Diagnosis of Chronic Variant Asthma
Diagnosis of CVA can be quite challenging as it is usually characterized by a chronic cough. Chronic cough lasts more than four weeks in children and more than eight weeks in adults.
Therefore, one should always consult a doctor if they are experiencing an unexplained persistent cough, though it is wise to keep track of your cough and share the details with your doctor to avoid misdiagnosis.
A spirometry test is used by a healthcare professional to diagnose asthma. This test assesses how well your lungs work. If symptoms and test results are negative for asthma, the next step is a methacholine challenge test.
Ideally, when a person with asthma inhales methacholine, it triggers coughing and bronchial spasms. Therefore, a person with asthma will be more sensitive to methacholine than a healthy person causing lung function to drop during the test.

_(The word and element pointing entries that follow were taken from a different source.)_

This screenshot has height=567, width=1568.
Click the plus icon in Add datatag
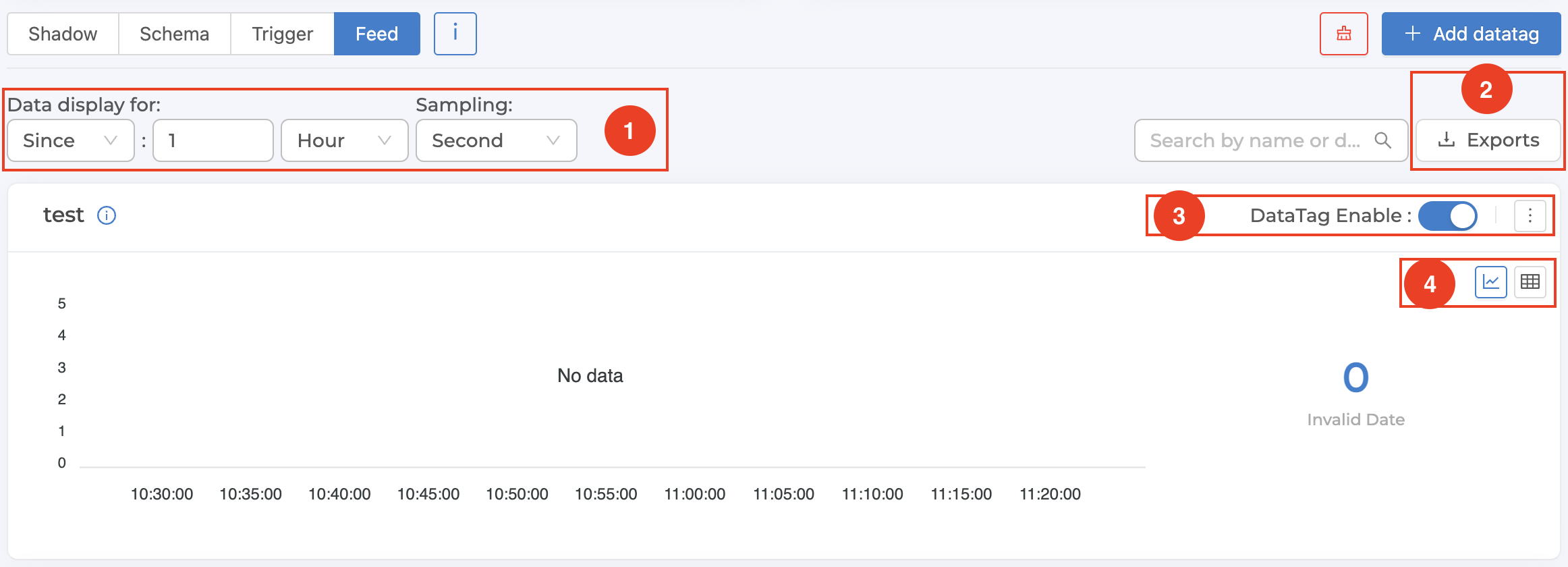pos(1412,34)
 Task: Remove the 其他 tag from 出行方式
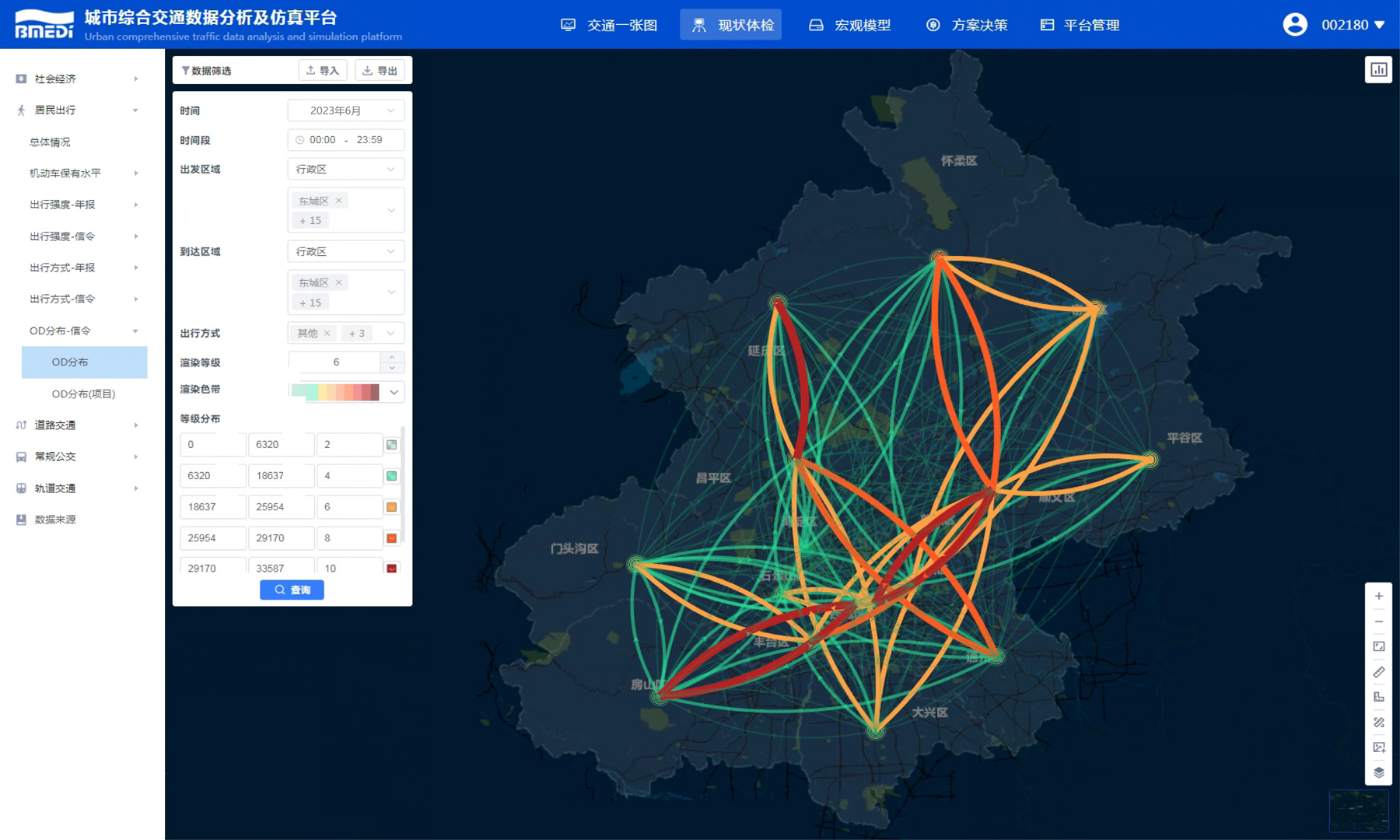point(327,334)
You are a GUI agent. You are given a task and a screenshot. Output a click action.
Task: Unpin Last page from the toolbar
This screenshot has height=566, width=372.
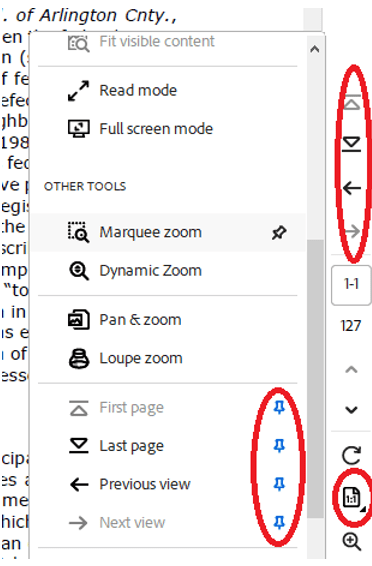(x=279, y=446)
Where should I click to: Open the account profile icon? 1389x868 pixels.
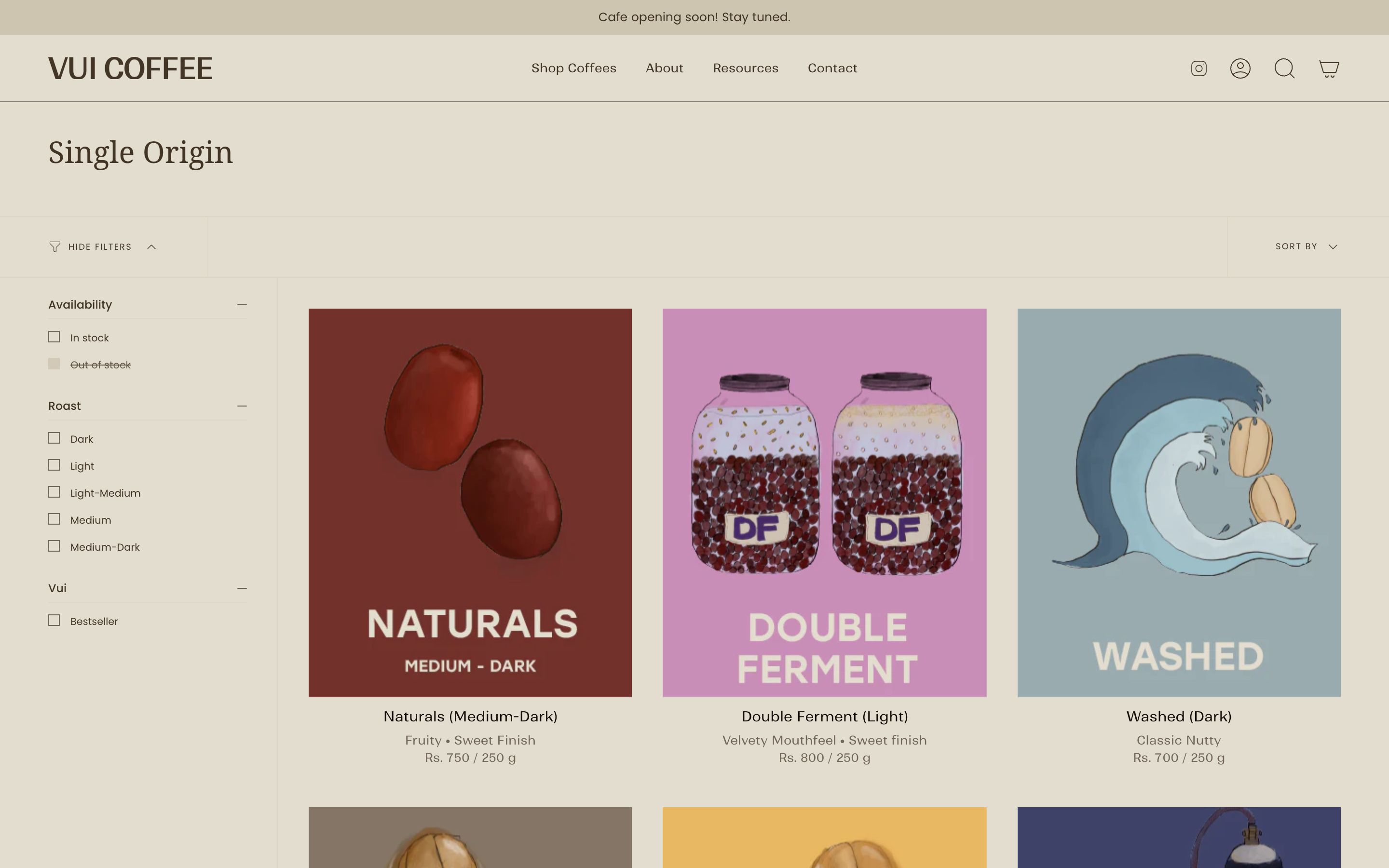coord(1240,68)
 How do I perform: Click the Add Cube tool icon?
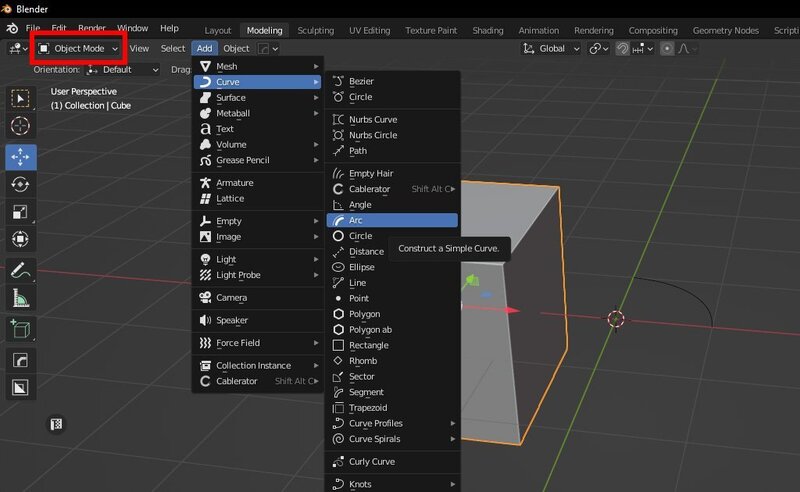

If a doctor strongly suspects CVA, they may skip the methacholine test and prescribe asthma treatments. Since CVA responds well to asthma treatment, a healthcare provider will be likely to diagnose CVA.You can also get some insights on how to know if you have asthma on our blog.
Treatment of CVA
Similar to asthma, treatment of CVA consists of a combination of drugs, including:
- Antihistamines/Allergy medication
- Inhaled corticosteroids or anti-inflammatory drugs that ease and prevent swelling in the airways
- A beta antagonist to prevent future asthma attacks.
- An antiasthmatic regimen of inhaled bronchodilators relaxes the muscles that tighten around the airways, leading them to open. They can act short-term or long-term depending on the severity of asthma
- preventive oral medications; Doctors often supplement inhalers with oral pills called leukotriene modifiers that relieve asthma symptoms for 24 hours
Tips to Prevent Asthma Attacks
Consistency in taking your medication is essential. Therefore, to make progress, you must make sure to take daily medications, and use your inhaler. Moreover, if you have coughing attacks, taking strong, short-acting medications is vital.
Often try to avoid known allergens or irritants that trigger your asthma such as, Dust, some insects, pollen, smoke, cold air, some exercises, etc. Especially, avoid smoking as it will trigger coughs and other respiratory illnesses
Uncontrolled asthma may have long-term consequences, thereby impacting your health. It is, therefore, necessary to seek medical attention as soon as you feel the symptoms.